> Data to examine:
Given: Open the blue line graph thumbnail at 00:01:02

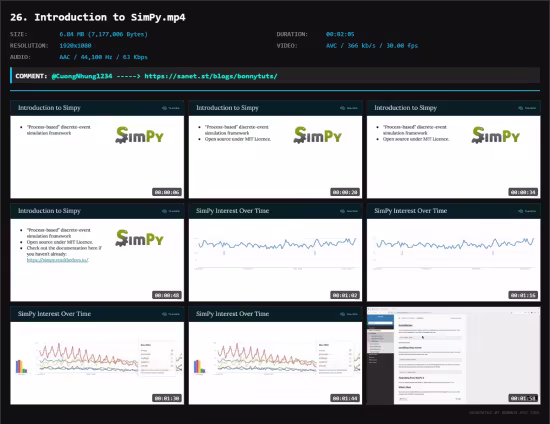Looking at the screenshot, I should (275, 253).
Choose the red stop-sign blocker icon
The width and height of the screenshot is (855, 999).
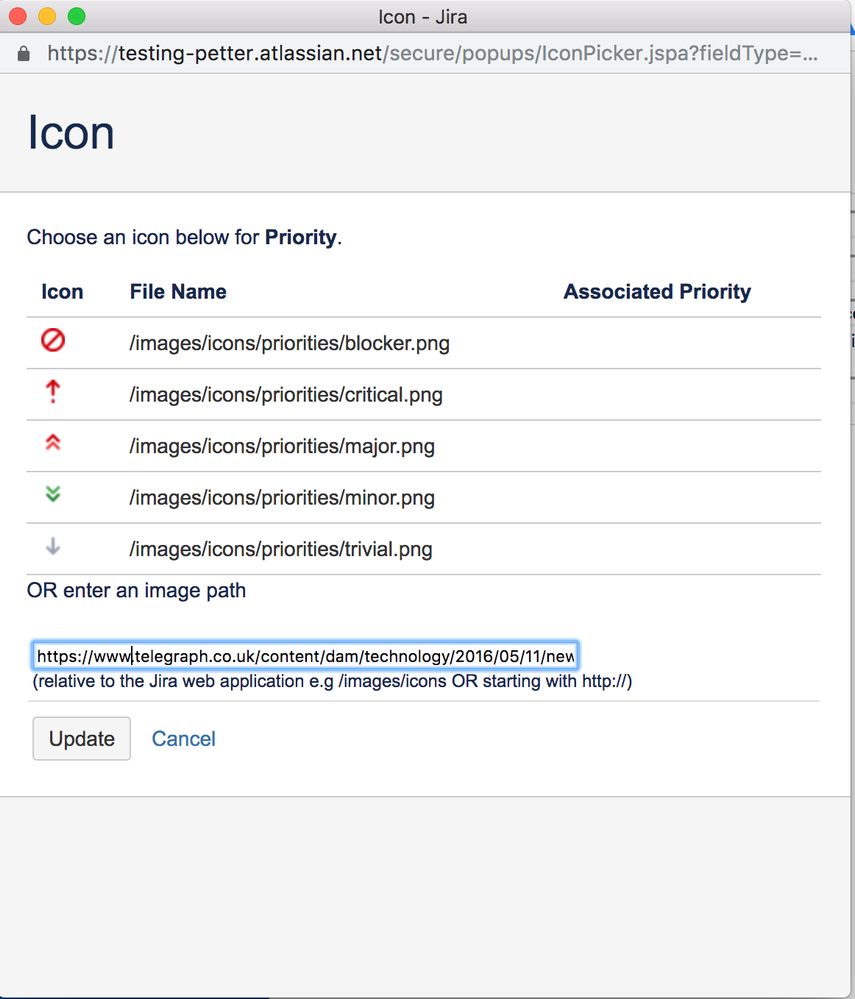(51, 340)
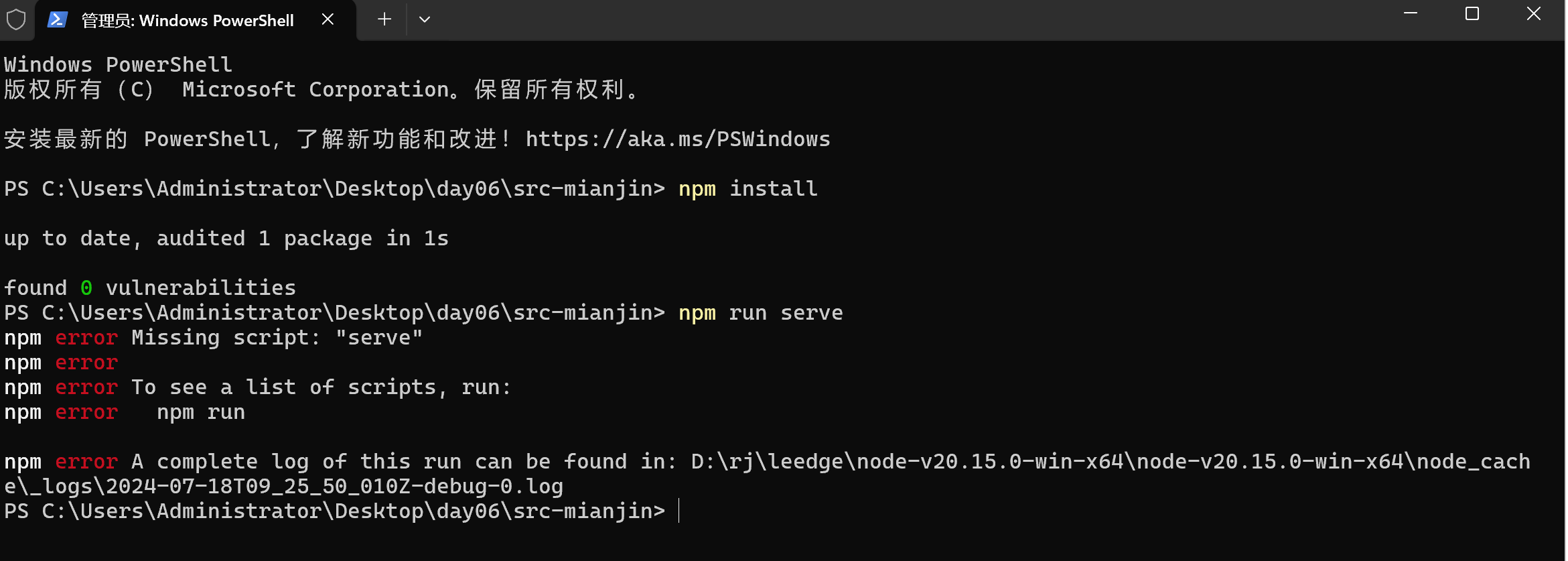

--

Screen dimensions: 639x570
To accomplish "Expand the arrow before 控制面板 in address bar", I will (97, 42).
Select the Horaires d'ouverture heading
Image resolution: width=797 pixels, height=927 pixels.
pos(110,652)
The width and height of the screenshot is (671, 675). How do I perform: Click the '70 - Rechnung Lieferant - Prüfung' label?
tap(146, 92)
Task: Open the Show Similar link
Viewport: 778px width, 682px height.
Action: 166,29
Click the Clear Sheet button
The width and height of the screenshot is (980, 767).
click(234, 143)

...

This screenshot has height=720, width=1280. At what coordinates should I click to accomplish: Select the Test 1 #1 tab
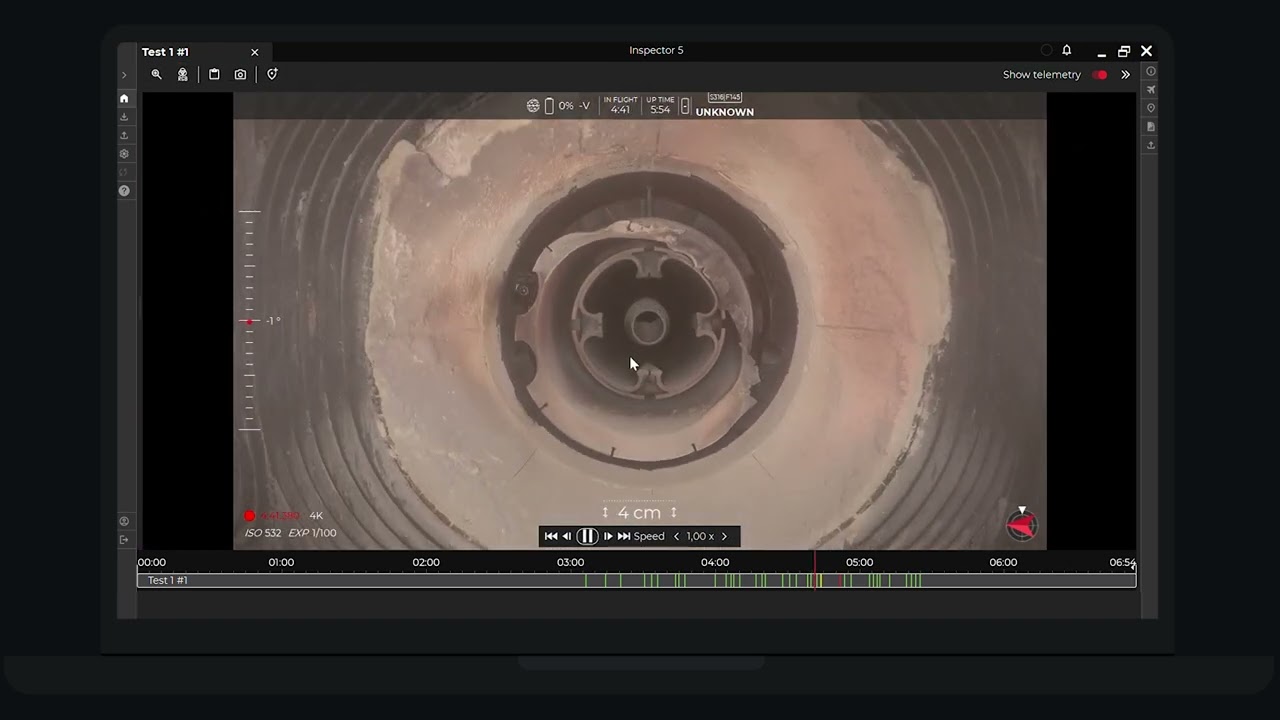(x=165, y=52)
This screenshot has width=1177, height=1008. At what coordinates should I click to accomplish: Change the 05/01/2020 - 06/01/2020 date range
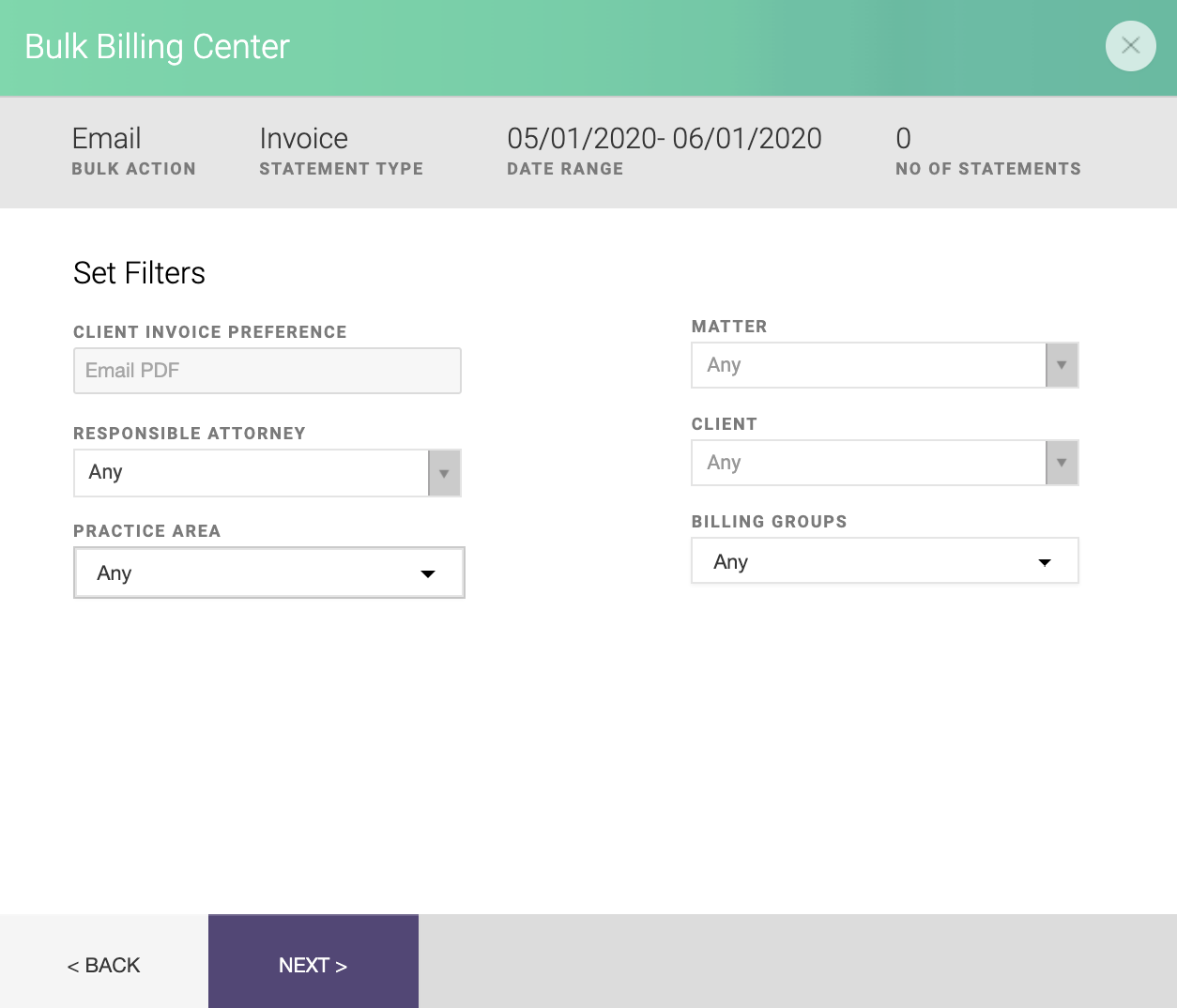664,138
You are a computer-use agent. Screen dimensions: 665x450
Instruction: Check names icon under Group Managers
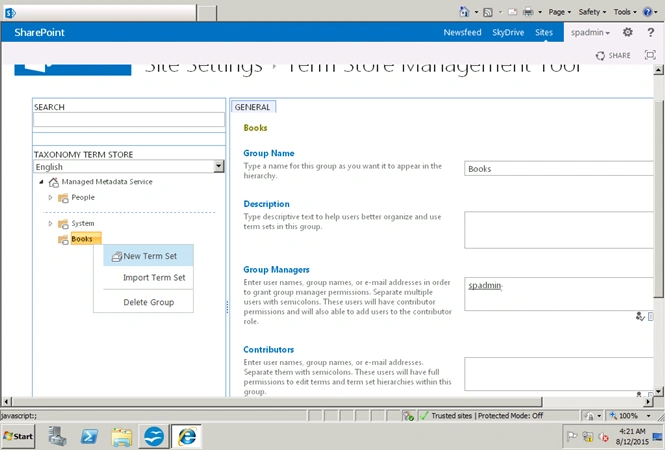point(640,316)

> Task statement:
Only lines containing the word "dimensions" should appear in the answer, and every such line from the records above must be there.

> Output:
Screen dimensions: 639x570
You are a computer-use agent. Screen dimensions: 665x450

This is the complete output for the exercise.